--- Fragmentos de datos ---
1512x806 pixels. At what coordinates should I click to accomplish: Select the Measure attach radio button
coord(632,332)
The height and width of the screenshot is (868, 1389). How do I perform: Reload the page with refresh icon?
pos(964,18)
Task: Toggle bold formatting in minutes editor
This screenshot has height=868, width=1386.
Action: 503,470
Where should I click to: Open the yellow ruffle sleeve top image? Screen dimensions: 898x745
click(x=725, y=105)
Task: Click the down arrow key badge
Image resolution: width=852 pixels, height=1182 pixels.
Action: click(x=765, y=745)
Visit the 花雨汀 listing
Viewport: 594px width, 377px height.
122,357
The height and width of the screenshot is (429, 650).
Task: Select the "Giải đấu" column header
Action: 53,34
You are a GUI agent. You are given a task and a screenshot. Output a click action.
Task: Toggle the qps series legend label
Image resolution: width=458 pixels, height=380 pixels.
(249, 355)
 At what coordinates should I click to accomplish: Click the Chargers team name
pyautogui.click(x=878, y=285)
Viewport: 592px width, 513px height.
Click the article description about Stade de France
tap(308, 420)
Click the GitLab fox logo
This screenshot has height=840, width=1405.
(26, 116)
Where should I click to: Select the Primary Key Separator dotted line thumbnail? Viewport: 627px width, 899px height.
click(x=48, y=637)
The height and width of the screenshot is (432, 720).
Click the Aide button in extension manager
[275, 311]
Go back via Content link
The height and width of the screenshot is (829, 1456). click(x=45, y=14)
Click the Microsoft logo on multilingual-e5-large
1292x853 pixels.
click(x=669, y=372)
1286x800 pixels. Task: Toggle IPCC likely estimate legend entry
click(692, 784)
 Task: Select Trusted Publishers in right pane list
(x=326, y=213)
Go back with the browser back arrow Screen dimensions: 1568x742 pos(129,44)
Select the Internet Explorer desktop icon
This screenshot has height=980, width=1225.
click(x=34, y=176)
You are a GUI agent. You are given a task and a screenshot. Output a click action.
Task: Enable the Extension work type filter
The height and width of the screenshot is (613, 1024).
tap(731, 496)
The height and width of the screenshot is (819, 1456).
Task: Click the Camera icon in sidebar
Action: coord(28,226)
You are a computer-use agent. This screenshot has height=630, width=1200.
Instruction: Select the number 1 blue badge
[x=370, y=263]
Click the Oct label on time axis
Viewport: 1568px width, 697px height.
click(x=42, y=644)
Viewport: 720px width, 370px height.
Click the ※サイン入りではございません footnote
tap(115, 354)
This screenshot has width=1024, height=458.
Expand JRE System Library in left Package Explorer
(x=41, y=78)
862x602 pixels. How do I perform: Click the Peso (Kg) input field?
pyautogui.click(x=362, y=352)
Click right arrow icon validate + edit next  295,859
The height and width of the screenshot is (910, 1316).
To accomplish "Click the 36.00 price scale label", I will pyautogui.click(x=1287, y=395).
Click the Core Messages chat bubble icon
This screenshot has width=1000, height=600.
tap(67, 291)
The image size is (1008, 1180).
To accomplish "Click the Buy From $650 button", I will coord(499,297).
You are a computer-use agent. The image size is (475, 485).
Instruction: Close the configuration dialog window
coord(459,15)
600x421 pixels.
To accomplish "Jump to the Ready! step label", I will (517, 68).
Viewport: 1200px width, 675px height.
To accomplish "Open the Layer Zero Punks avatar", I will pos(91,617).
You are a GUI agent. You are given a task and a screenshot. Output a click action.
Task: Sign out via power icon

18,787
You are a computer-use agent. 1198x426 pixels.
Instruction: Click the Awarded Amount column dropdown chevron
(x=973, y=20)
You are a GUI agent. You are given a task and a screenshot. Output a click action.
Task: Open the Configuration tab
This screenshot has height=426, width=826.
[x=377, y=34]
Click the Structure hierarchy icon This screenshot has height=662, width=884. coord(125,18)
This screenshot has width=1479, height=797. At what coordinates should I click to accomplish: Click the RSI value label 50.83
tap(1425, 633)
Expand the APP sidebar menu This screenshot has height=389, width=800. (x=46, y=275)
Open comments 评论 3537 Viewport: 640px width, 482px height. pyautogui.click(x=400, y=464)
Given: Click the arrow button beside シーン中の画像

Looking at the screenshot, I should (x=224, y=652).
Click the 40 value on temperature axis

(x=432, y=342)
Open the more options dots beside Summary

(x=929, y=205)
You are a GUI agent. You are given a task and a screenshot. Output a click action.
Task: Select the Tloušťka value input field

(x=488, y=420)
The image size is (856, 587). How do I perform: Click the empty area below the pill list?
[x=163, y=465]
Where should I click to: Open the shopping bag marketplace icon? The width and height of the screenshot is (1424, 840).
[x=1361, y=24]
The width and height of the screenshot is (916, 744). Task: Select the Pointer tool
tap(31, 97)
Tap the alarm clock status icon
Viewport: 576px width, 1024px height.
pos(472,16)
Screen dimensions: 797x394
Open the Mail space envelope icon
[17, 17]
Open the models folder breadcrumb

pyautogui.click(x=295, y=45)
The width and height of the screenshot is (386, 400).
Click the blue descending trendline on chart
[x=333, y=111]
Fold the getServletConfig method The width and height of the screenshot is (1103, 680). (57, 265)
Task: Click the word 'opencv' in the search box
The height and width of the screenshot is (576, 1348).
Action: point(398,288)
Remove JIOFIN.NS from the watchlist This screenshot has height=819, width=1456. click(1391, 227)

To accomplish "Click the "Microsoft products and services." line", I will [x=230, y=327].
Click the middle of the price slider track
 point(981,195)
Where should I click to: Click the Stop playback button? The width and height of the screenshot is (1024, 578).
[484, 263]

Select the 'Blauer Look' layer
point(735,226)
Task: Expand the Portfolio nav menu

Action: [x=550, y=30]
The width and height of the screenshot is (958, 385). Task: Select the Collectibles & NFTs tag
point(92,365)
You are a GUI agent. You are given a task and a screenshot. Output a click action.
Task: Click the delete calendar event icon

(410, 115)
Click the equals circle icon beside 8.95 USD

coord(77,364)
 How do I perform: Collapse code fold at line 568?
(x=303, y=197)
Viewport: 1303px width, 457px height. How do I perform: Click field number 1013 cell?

--- Requisitos de tarea ---
Devuelve sin ningún cambio las líneas de arriba: empieza en la que contiene "Viewport: 720px width, 370px height." y termina en la que contiene "I will coord(499,297).", ambas incluidas.

--- Respuesta al ejercicio ---
Viewport: 720px width, 370px height.
Click the ※サイン入りではございません footnote
tap(115, 354)
This screenshot has width=1024, height=458.
Expand JRE System Library in left Package Explorer
(x=41, y=78)
862x602 pixels. How do I perform: Click the Peso (Kg) input field?
pyautogui.click(x=362, y=352)
Click right arrow icon validate + edit next  295,859
The height and width of the screenshot is (910, 1316).
To accomplish "Click the 36.00 price scale label", I will pyautogui.click(x=1287, y=395).
Click the Core Messages chat bubble icon
This screenshot has width=1000, height=600.
tap(67, 291)
The image size is (1008, 1180).
To accomplish "Click the Buy From $650 button", I will coord(499,297).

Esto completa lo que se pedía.